Without Consumer Trust, Insurers Could Lose Out to Tech Companies

March 18, 2018

A future in which technology companies have access to online consumer data and data from the Internet of Things while insurers are shut out could emerge if insurers don’t earn the trust of consumers.

A research report, “Big Data and Insurance: Implications for Innovation, Competition and Privacy,” published by The Geneva Association last week presents this scenario as one of five future states for insurance competition.

Under this scenario, technology companies can use their informational advantage over traditional insurers to enter market segments promising the highest margins—targeting low risks and offering them an attractive prices—while the portfolios in incumbent insurers deteriorate.

Painting an even bleaker picture, the report suggests that the technology companies could ultimately dominate the market, with traditional insurers finding their roles reduced to pure risk carriers without contact with end customers, or even driven out of the market entirely.

All may not be lost, however, depending on the distribution of high and low risks willing to share data with traditional insurers and the speed at which insurers can invest in technology to collect their own data. And some large insurers may partner with technology players, shifting the dividing line between winners and losers from technology companies and insurers to insurers with access to data and those without.

This scenario, referred to as “Insurance at two speeds” in the report, falls between an imagined scenario of a entirely “digital society” characterized by a completely free flow of information (with insurers and technology companies having equal access to data with similar regulatory restrictions), and one of “digital backlash,” in which restrictive regulations prevent both established insurers and new market players from using certain types of data.

There’s also a promising alternative scenario in which insurers earn consumers’ trust to establish themselves as trusted data managers.

Imagine, for example, that a large provider of social networking, such as Facebook or Twitter, suffers a cyber attack in which sensitive user data is made publicly available. With people losing trust in the ability of their governments to protect them, insurers could establish themselves as trusted third parties. Reversing the roles outlined in the “Insurance at two speeds” scenario, here insurers rather than technology companies would be in the lead. Competition could decrease, however, if only large insurers could establish themselves as trusted data managers.

For each of the future state scenarios, the report spells out the roles of insurers (large and small), the impact on competition, resulting informational asymmetries, and the impacts on consumers and society. It also outlines public policy issues to be addressed under all scenarios.
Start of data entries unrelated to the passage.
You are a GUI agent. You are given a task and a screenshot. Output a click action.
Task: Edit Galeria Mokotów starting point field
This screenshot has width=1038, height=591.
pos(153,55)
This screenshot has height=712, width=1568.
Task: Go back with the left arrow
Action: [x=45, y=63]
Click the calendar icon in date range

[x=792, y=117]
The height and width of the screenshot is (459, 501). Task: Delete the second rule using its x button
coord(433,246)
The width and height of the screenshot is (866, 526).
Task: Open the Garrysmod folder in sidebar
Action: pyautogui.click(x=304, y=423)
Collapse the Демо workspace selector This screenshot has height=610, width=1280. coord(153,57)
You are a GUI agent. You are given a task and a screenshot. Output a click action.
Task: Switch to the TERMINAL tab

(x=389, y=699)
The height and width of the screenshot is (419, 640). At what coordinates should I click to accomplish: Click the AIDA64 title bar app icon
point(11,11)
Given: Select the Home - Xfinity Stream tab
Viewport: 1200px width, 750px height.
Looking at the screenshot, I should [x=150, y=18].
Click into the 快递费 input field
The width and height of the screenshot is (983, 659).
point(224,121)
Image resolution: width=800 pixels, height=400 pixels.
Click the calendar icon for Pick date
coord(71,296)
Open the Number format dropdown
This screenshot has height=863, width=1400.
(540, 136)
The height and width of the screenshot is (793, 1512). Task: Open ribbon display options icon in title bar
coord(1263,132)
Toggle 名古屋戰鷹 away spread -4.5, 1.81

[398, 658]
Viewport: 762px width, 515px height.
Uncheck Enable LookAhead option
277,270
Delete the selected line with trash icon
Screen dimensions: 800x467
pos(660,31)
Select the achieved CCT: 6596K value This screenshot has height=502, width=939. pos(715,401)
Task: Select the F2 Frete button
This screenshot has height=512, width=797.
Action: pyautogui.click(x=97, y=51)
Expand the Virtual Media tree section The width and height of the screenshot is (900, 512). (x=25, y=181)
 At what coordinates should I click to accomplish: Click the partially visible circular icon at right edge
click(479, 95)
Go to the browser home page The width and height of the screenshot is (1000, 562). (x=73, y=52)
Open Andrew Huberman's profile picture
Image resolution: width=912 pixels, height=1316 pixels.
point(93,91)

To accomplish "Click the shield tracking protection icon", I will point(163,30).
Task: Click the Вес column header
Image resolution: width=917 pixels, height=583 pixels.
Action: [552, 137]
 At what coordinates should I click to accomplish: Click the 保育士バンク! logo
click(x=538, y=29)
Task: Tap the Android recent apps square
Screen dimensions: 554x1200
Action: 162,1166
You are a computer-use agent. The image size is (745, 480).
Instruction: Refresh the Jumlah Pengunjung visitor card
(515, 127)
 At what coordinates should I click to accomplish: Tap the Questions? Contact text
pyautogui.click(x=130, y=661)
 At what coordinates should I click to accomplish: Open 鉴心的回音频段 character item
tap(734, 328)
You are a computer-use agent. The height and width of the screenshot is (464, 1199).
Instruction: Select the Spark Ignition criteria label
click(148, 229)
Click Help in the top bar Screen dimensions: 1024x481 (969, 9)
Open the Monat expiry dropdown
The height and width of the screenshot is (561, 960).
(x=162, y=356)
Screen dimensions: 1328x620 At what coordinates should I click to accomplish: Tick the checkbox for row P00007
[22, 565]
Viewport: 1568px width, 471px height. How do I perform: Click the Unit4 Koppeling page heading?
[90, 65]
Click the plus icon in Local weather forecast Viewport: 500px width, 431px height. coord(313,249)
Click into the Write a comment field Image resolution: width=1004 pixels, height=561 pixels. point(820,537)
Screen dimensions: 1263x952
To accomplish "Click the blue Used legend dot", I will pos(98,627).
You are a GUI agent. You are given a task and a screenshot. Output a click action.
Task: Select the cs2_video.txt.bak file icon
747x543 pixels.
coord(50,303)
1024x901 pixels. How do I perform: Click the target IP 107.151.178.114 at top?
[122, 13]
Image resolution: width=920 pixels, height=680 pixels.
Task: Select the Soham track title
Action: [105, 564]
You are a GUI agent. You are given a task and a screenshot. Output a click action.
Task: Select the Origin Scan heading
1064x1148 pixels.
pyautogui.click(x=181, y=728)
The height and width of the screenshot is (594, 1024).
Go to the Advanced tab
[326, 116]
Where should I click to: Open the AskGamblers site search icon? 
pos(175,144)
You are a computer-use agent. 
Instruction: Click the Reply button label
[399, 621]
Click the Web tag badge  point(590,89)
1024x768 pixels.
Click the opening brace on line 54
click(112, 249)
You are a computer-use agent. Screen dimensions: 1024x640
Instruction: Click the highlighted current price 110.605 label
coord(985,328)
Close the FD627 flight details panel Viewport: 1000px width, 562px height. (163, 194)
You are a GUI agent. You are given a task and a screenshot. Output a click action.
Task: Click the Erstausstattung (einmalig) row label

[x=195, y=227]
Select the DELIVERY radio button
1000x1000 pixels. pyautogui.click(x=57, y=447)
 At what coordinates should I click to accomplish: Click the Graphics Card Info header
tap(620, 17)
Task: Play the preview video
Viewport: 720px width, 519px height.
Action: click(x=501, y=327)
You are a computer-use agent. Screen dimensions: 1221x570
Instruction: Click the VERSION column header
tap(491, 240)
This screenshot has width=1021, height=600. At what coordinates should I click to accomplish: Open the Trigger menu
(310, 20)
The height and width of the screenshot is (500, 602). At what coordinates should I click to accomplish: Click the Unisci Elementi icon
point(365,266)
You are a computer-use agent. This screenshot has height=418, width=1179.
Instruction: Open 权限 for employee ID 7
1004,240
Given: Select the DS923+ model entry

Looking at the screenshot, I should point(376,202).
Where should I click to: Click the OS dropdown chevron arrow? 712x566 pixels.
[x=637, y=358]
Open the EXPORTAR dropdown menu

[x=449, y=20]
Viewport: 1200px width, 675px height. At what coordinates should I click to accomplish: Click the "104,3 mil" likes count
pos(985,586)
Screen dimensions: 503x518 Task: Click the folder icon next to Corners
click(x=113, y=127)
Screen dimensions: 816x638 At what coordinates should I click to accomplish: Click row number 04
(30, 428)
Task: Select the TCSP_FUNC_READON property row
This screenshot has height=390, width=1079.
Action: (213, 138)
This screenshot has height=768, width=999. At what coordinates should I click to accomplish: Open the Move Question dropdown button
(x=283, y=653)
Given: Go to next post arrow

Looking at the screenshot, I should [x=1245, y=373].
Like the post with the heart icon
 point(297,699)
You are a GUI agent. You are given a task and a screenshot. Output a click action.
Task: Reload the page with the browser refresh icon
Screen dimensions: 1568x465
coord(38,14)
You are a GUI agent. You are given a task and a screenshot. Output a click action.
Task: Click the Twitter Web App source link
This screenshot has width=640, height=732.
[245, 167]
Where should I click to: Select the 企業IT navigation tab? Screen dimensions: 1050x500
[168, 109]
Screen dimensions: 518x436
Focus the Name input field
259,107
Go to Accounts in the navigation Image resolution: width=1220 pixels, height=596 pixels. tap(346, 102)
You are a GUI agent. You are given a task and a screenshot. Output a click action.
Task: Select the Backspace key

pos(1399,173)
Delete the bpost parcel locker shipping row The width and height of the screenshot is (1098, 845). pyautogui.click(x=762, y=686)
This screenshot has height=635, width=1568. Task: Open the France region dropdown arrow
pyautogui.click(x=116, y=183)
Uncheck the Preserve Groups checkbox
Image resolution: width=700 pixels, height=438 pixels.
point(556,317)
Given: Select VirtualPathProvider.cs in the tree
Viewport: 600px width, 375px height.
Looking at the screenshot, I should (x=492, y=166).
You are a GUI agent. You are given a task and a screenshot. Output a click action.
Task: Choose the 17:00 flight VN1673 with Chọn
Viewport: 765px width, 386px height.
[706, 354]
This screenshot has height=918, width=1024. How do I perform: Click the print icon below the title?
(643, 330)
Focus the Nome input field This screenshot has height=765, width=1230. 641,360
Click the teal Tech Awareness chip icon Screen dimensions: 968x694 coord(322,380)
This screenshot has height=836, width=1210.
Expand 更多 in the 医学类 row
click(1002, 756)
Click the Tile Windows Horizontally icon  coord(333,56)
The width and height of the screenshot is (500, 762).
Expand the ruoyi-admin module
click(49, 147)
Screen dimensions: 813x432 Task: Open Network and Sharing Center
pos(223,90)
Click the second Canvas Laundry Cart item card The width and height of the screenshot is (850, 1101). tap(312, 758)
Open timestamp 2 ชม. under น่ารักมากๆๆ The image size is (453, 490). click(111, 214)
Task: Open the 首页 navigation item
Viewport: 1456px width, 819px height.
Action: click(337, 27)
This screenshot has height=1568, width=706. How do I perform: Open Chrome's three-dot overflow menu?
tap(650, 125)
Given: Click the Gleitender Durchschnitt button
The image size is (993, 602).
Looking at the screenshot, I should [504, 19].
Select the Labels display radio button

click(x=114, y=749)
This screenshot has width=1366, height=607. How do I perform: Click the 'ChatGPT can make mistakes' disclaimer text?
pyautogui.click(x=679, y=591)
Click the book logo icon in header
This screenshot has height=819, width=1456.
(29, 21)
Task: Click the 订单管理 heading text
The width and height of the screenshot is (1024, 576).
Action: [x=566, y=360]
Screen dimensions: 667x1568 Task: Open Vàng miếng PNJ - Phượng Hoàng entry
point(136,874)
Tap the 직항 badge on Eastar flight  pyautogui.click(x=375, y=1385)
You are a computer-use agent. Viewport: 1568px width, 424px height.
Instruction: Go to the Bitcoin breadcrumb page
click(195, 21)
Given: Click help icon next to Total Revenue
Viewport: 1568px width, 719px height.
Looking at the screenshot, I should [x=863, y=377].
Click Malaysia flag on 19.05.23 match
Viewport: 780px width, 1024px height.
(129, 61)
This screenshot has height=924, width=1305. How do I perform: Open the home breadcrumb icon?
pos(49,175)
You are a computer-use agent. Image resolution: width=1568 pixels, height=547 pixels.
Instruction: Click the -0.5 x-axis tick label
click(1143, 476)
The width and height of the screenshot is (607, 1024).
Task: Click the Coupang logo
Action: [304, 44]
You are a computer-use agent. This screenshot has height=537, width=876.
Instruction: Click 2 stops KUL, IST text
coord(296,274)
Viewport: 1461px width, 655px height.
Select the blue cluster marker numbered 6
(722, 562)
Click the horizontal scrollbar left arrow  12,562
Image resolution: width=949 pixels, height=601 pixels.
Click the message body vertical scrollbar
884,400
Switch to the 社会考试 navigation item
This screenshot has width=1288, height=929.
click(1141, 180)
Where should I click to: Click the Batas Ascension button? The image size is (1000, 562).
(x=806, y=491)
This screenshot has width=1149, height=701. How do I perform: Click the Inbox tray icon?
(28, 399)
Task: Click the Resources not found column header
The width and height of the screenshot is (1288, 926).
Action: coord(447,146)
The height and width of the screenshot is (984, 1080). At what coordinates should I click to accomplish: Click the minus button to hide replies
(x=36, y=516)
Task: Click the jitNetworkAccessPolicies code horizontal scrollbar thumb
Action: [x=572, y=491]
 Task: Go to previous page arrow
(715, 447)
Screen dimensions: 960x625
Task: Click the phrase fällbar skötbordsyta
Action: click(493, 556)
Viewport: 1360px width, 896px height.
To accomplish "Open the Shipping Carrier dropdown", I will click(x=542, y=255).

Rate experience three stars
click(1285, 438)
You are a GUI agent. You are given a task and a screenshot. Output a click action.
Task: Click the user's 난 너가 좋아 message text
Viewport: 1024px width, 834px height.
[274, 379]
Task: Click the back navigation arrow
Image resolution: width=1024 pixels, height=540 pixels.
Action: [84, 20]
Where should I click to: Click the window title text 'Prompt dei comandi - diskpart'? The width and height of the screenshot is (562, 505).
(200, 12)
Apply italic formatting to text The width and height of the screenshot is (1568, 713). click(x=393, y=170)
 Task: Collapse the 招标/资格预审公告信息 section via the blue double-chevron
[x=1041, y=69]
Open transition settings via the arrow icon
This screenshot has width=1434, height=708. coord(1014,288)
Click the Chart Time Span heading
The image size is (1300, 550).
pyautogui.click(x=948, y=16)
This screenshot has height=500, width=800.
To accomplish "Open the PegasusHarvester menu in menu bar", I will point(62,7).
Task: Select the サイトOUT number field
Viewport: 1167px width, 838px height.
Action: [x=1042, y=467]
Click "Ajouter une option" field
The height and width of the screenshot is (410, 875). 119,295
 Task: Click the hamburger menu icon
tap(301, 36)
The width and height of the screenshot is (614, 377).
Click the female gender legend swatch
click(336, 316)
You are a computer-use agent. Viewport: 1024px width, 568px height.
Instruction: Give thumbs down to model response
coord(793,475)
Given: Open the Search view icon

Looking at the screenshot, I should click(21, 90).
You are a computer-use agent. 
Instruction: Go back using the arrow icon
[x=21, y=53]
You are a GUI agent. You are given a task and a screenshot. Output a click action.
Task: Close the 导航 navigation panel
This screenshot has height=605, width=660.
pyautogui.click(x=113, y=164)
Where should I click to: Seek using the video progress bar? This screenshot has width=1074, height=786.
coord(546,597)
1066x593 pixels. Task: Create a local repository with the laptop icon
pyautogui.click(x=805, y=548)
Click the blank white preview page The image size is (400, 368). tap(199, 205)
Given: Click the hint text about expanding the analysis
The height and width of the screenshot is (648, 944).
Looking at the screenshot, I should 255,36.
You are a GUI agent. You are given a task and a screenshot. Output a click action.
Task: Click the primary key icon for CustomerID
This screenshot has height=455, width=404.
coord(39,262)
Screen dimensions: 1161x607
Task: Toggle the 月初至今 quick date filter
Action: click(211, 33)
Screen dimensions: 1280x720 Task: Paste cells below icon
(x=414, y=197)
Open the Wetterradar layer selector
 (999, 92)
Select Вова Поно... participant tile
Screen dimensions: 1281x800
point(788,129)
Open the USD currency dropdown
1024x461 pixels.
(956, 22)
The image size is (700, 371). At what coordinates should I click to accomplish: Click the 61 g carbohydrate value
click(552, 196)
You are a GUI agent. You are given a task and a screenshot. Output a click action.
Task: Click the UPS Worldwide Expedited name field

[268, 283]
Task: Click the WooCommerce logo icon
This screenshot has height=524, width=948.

The use of big data analytics in insurance offers significant societal benefits, as improved understanding of risks can inform risk reduction and enhance insurability, the Association said in a media statement about the report. However, individuals, firms and regulators face complex tradeoffs when balancing the benefits and risks of using personal data from digital sources to calculate insurance premiums.

Benno Keller, Special Advisor on Digital and Innovation and author of the report, said in the statement: “The challenges with big data usage demonstrate the importance of building trust to enhance consumers’ willingness to share their personal data with their insurers. Regulation, in particular regarding access to and use of personal data, should strike a difficult balance between ensuring privacy and promoting competition, innovation and welfare for individuals and society.”

Anna Maria D’Hulster, Secretary General of The Geneva Association, said: “In many instances, better data makes it possible to better align premiums and risks and to reduce the overall cost of insurance. This has great economic and societal benefits. New approaches to encourage prudent behavior can be envisaged through big data, thus new technologies allow the role of insurance to evolve from pure risk protection towards risk prediction and prevention.

“However, the use of big data in insurance also raises tradeoffs with respect to competition, individualization of products and customer privacy,” she added.

In addition to outlining the five scenarios and describing the benefits, costs and tradeoffs of big data use, the report also gives three specific examples of big data—from telematic devices in automobiles, social media platforms and wearables.

In discussing telematics, the report notes the potential societal benefit of significant risk reduction as most customers respond to feedback on their driving behavior. But concerns range from consumer worries about intrusiveness and fairness (possible discrimination if, for example, driving in neighborhoods considered unsafe correlates with belonging to a specific societal group) to worries about the impact on competition. With car makers increasingly building telematics systems into standard car models, they could use the data recorded by these systems to offer car insurance policies as a package with the car itself, the report says, noting that Tesla has already announced such plans.